■ INSTRUCTIONS
a - According to the excerpted passage, why has rigorous clinical data on cannabis for veterans' PTSD symptoms been scarce?
b - Output the excerpted passage from "In a move that" to "explore unconventional solutions.", copied word for word.

■ EXCERPTED PASSAGE
##############################

The study has obtained all required federal, state, and local approvals and recruitment is officially open. As lead investigator Dr. Leslie Lundahl put it: "This study represents a critical step in addressing the mental health challenges facing veterans. By using rigorous scientific methods, we aim to understand whether cannabis can play a safe and effective role in improving veterans' lives."


The research responds to a crisis that numbers alone cannot capture. Veteran suicide remains one of the most persistent public health emergencies in the country. Conventional treatments -- SSRIs, exposure therapy, cognitive processing therapy -- help many veterans but leave too many others without relief. Cannabis has long been reported anecdotally by veterans as helpful for PTSD symptoms, but rigorous clinical data has been scarce, in part because of the barriers created by cannabis's Schedule I status.


A separate study published in Harm Reduction Journal found that about one-third of patients in a VA Substance Use Disorder treatment program reported using cannabis during treatment, primarily for pain, anxiety, and insomnia. Notably, participants framed their cannabis use as a harm-reduction strategy rather than intoxication-seeking -- using it to manage symptoms that might otherwise drive them toward more dangerous substances.


The emerging picture is not that cannabis is a silver bullet for PTSD. It is that cannabis may be a meaningful tool in a broader treatment toolkit, particularly for veterans who have not responded to conventional approaches. The Wayne State trials will provide some of the first randomized, controlled data on that question.


Louisiana Says Yes to Psychedelics Research


In a move that would have been unthinkable five years ago, the Louisiana Senate Health and Welfare Committee approved a bill to create a psychedelic-assisted therapy pilot program. The program would use opioid settlement dollars to fund clinical trials investigating psilocybin and ibogaine as alternative treatments for mental health conditions and substance use disorders.


Louisiana already has legal medical marijuana. This step into psychedelics research signals that the conversation about plant-based and alternative therapies is expanding beyond cannabis -- and that the opioid crisis is driving even conservative states to explore unconventional solutions.

##############################

■ AVAILABLE DATA
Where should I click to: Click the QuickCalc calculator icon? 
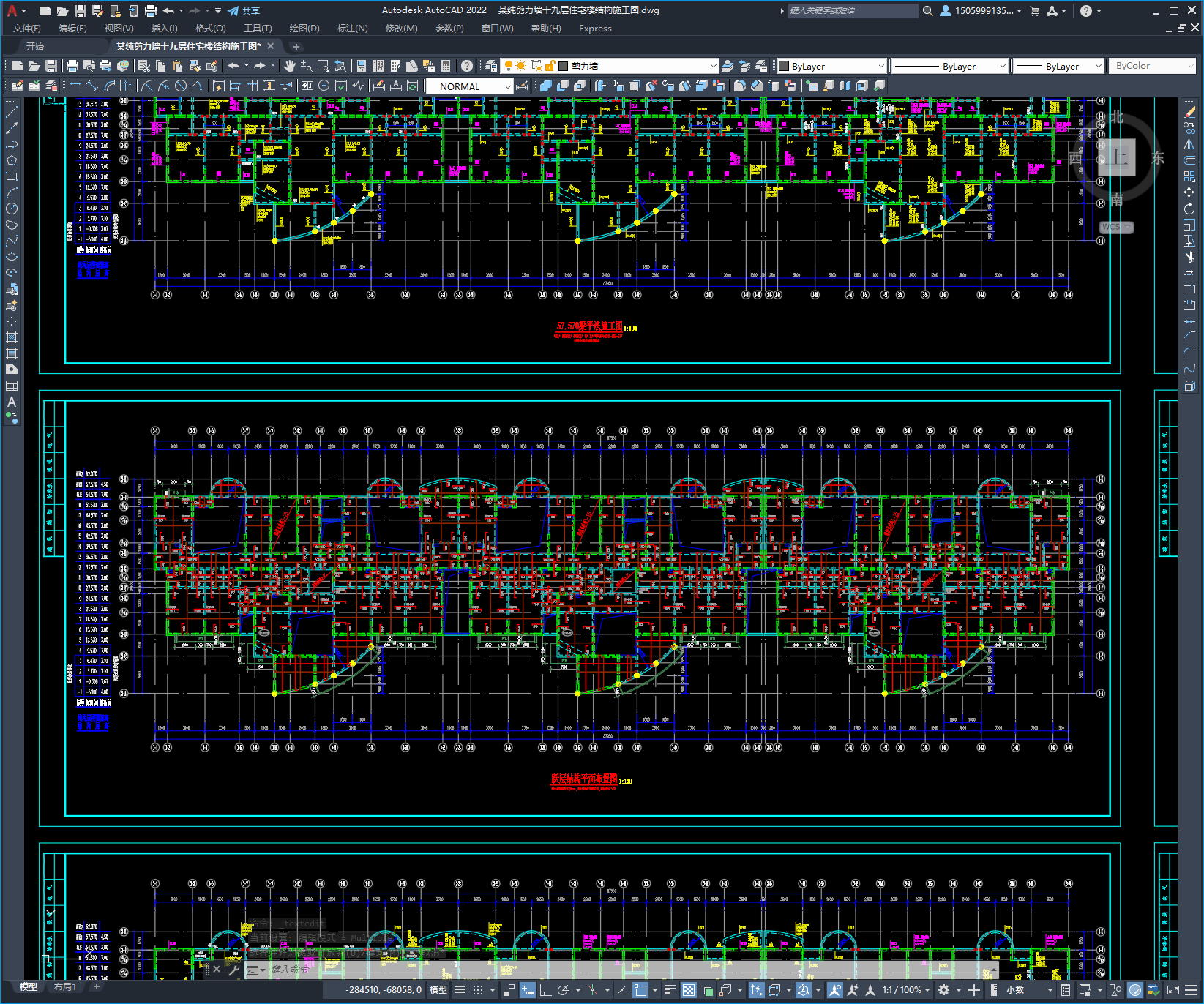click(446, 66)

##############################

■ RESULTS FOR THE EXERCISE
a - Rigorous clinical data has been scarce partly because of the barriers created by cannabis's Schedule I status.

b -
In a move that would have been unthinkable five years ago, the Louisiana Senate Health and Welfare Committee approved a bill to create a psychedelic-assisted therapy pilot program. The program would use opioid settlement dollars to fund clinical trials investigating psilocybin and ibogaine as alternative treatments for mental health conditions and substance use disorders.


Louisiana already has legal medical marijuana. This step into psychedelics research signals that the conversation about plant-based and alternative therapies is expanding beyond cannabis -- and that the opioid crisis is driving even conservative states to explore unconventional solutions.